Second of course is that what does discrimination mean in this case? In addition to correctly(statistically) picking out the difference, is there also an indication that a statistically adequate/significant percent of testers also expressed a preference for the hi res version? Those that did not, or those that said either version is fine with them - if these form a large part of the sample, what does that convey?
PS: never mind the link, I found another way to the summary report. And came across para 4.2 there that lays down all the issues identified with the "reputable" tests that need to be addressed for better conclusions in future! Or did I read 4.2 wrong?
I also thought I will see if Hydrogen Audio has discussed this report; and why am I not surprised at:
https://hydrogenaud.io/index.php/topic,112204.0.html
I haven't read the entire thread, just enough to get a good sense of it: Shannon Nyquist applied to save resources here as well!:D
Already discussed.
Where?


The search sucks on this site. Asking where is futile.

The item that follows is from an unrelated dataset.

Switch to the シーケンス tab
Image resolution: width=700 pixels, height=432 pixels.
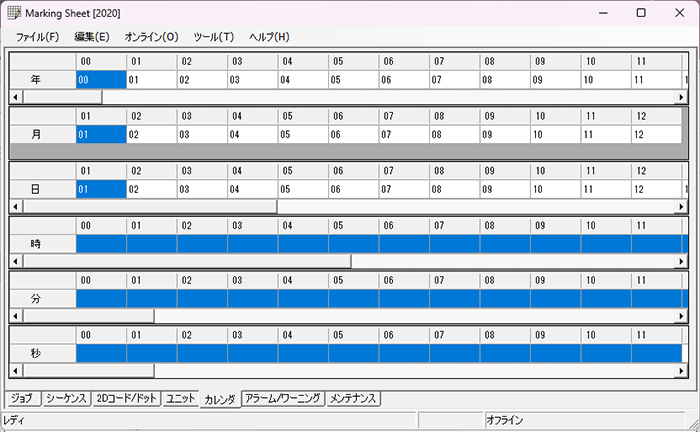click(67, 398)
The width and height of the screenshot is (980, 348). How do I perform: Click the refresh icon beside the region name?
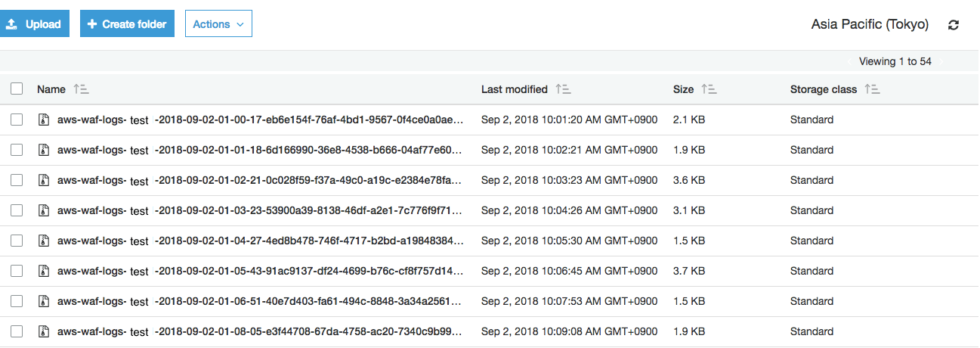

Intermodulation distortion was identified as a potential bias in three studies that, as far as I can see, were not used in the meta-analysis. See Table 2B and the second last para of section 2.4. Studies 25, 60 and 61 do not appear in Table 2.

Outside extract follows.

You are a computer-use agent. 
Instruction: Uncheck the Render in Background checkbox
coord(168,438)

You are missing the point. It doesn't matter if a couple of the studies factored in IM. It matters that the meta-analysis never considers qualitative differences in favor of Hi-res music, only "differences". Therefore those that do not take IM into consideration could very well be the result of IM. But even more than that, my question was

"Do you believe digital audio, outside of mastering/production techniques, can be improved by playback resolutions greater than 16/44.1?"

Not that by the barest of margins differences can be detected when put through meta-analysis, only that it can be "improved". The study you cite, by its very conclusions, has found no improvements, only "differences". It has no bearing on this thread.
It is puzzling why so much engineering effort has been/is being poured into hi res, and endless hours spent in promoting it including even doing meta-analsyses of these promotional efforts(!!!), and then the hours spent in saying that it is pointless.

I doubt that so much has been spent by so many on so little in any other field - to tweak a Churchillian phrase!
One only needs to look at the technical summation of the Reiss meta-analysis vs the press release to see what is at work here:

Paper:
In summary, these results imply that, though the effect is perhaps small and difficult to detect, the perceived fidelity of an audio recording and playback chain "is affected" by operating beyond conventional consumer oriented levels. Furthermore, though the causes are still unknown, this perceived effect can be confirmed with a variety of statistical approaches and it can be greatly improved through training.

PR:
said Reiss. “Our study finds high-resolution audio has a small but important advantage in its quality of reproduction over standard audio content."

There is absolutely no evidence in the meta-analysis that there is an "advantage in its quality". None. Zero. "Is affected" does not equate to "advantage in its quality". Mr. Reiss is lying in his PR statement. Common sense states that his cherry picking of studies to include in the meta-analysis also suffers the same bias.